═══ EXTRAIT FOURNI

Il est dix-huit heures trente ; bientôt le club va fermer ses portes.
Soudain votre grand-père émerge de sa partie de Tarot ; il n’a toujours pas fait de grand chelem ; est-ce pour cela qu’une idée vient de lui traverser l’esprit si peu encombré par son jeu perdu d’avance ? Il nous rejoint et lance : « Une douzaine d’huitres à la Rochelle, ça vous dit ? »
Mon Minou, votre papa que j’appelais ainsi à l’époque (et même un peu plus tard) n’était pas très loin et son oreille aiguisée a entendu la proposition ‘trop bath’ de son papa ; il déboule, saute, sans gêne mais non sans risques pour les bouteilles, sur la table basse et s’écrie : « Et une grosse glace avec plein de chantilly, hein, promis papa ? »
La réponse collégiale ne se fait pas attendre : « C’est bath, on y va ! »

══════
═══ ENREGISTREMENTS BRUTS

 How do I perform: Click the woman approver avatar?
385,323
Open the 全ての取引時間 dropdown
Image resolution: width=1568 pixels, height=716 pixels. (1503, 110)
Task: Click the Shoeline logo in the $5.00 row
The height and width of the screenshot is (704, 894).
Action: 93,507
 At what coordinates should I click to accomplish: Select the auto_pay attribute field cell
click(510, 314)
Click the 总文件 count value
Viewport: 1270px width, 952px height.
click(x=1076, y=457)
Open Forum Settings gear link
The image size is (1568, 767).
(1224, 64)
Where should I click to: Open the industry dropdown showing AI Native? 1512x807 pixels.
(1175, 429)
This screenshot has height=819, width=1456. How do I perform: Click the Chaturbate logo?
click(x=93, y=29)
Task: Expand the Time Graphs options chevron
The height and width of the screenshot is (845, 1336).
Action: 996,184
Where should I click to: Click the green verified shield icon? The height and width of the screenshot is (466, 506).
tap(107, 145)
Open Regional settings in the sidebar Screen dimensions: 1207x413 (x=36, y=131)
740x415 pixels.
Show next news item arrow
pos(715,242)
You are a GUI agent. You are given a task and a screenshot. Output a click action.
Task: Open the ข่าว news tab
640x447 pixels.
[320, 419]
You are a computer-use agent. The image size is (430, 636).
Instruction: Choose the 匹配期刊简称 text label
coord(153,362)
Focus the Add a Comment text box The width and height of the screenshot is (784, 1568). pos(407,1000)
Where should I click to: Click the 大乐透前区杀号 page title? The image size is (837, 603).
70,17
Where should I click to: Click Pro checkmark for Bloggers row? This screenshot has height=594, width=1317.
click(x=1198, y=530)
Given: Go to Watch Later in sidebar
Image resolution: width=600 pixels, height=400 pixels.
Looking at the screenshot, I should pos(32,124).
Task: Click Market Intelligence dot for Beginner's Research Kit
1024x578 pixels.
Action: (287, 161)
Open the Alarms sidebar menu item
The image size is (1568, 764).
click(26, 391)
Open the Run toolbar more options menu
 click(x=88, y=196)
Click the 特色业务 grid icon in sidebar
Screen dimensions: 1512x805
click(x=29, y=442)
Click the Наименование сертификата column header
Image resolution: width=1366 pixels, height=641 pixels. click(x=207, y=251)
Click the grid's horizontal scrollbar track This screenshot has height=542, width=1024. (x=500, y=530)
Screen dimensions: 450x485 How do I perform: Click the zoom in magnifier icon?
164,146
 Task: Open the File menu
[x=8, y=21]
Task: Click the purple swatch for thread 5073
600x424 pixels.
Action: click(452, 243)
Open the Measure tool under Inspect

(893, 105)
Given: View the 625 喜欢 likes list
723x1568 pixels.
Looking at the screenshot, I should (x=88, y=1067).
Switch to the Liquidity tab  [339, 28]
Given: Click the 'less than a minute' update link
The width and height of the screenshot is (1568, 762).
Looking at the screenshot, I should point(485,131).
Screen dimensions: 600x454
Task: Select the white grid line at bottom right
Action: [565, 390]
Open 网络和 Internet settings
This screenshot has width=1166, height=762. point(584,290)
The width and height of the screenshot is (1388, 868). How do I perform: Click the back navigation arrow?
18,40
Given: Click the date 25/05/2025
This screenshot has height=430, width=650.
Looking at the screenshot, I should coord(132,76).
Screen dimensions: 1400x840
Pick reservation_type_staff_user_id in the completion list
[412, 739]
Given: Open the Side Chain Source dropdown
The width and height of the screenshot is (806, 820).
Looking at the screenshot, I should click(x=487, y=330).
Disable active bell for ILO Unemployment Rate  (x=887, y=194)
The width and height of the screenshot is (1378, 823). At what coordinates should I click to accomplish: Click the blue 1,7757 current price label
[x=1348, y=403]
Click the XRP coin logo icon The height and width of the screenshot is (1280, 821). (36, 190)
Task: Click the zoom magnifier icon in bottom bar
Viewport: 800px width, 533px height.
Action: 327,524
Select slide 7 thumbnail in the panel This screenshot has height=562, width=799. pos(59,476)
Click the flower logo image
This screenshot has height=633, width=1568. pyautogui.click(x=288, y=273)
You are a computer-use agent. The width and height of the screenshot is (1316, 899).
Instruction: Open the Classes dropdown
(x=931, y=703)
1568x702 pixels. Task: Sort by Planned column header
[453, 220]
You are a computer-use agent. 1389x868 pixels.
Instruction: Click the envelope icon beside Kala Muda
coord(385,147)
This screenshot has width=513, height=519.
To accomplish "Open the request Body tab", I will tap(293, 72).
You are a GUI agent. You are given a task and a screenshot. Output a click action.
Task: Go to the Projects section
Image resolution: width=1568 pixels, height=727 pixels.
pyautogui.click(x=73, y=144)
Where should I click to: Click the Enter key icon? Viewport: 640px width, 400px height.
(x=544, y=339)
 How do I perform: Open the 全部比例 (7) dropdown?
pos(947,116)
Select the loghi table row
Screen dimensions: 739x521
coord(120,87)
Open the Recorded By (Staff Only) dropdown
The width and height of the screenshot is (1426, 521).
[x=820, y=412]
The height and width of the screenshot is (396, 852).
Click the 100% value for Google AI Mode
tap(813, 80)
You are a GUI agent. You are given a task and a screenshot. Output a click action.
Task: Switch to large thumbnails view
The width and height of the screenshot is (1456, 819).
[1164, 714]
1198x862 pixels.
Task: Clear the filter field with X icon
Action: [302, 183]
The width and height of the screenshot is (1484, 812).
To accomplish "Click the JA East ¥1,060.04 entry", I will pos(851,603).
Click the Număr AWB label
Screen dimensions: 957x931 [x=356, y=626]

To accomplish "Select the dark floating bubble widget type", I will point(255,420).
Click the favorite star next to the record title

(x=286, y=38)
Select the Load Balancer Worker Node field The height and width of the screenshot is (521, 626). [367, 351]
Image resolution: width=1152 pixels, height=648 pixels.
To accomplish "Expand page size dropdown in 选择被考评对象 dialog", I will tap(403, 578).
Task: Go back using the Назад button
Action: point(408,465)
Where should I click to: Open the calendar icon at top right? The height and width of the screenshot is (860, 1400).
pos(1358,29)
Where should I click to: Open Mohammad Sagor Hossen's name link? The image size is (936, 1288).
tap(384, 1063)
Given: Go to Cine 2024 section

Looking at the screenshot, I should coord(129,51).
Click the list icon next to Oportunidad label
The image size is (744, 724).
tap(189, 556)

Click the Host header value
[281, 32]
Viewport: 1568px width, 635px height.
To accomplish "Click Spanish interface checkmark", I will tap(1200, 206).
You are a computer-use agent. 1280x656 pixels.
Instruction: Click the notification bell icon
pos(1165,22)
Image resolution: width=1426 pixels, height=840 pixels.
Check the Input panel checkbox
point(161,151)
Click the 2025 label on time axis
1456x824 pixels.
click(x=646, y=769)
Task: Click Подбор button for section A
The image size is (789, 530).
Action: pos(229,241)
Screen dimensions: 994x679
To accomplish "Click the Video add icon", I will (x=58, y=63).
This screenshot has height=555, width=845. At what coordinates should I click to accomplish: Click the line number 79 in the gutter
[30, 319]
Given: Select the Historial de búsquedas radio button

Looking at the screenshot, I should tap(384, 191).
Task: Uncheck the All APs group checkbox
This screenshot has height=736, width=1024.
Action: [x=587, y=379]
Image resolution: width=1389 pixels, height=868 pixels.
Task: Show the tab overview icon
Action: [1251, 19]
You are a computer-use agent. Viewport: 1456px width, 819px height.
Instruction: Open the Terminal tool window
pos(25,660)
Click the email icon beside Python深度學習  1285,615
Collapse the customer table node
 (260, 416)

══════

• ACTIONS REQUISES:
(A) Relevez tous les aliments mentionnés dans le récit de la soirée au club.
(B) Poursuivez le récit de la soirée au club après sa dernière phrase.
Ces enregistrements n'interviennent pas ici.

• RÉPONSES DANS L'ORDRE:
(A) huitres, glace, chantilly

(B)
‘Chaussette’ fonce au bar avant qu’il ferme pour téléphoner à ses parents (eh ! les téléphones portables n’existent pas encore). C’est qu’elle est sérieuse pour deux, ‘Chaussette’ puisque Corine est une adorable insouciante et, comme elles vivent encore chez papa-maman, elle a à cœur de les prévenir pour qu’ils ne s’inquiètent pas.
Cette douzaine d’huitres à La Rochelle n’étant pas une première, nous sommes déjà bien organisés : nous emmenons les voitures sur le parking du HLM ; Pat invite les jumelles dans la sienne tandis que Chris me suggère de monter à l’arrière de la nôtre (« pour surveiller ton Minou ») et se glisse sur le siège passager avant.
En avant toutes !
Dans une petite heure nous serrons attablés ‘chez André’ avec nos douzaines d’huitres, de belles tranches de pain copieusement recouverte de beurre salé et un petit verre de blanc sec. Bien sûr, il y aura une grosse glace à la chantilly agrémentée de cigarettes russes pour votre papa.
Il ne sera pas loin de vingt-trois heures lorsque nous prendrons le chemin du retour après une balade digestive sur les remparts : vue splendide sur le port en sommeillé et grand bol d’air marin !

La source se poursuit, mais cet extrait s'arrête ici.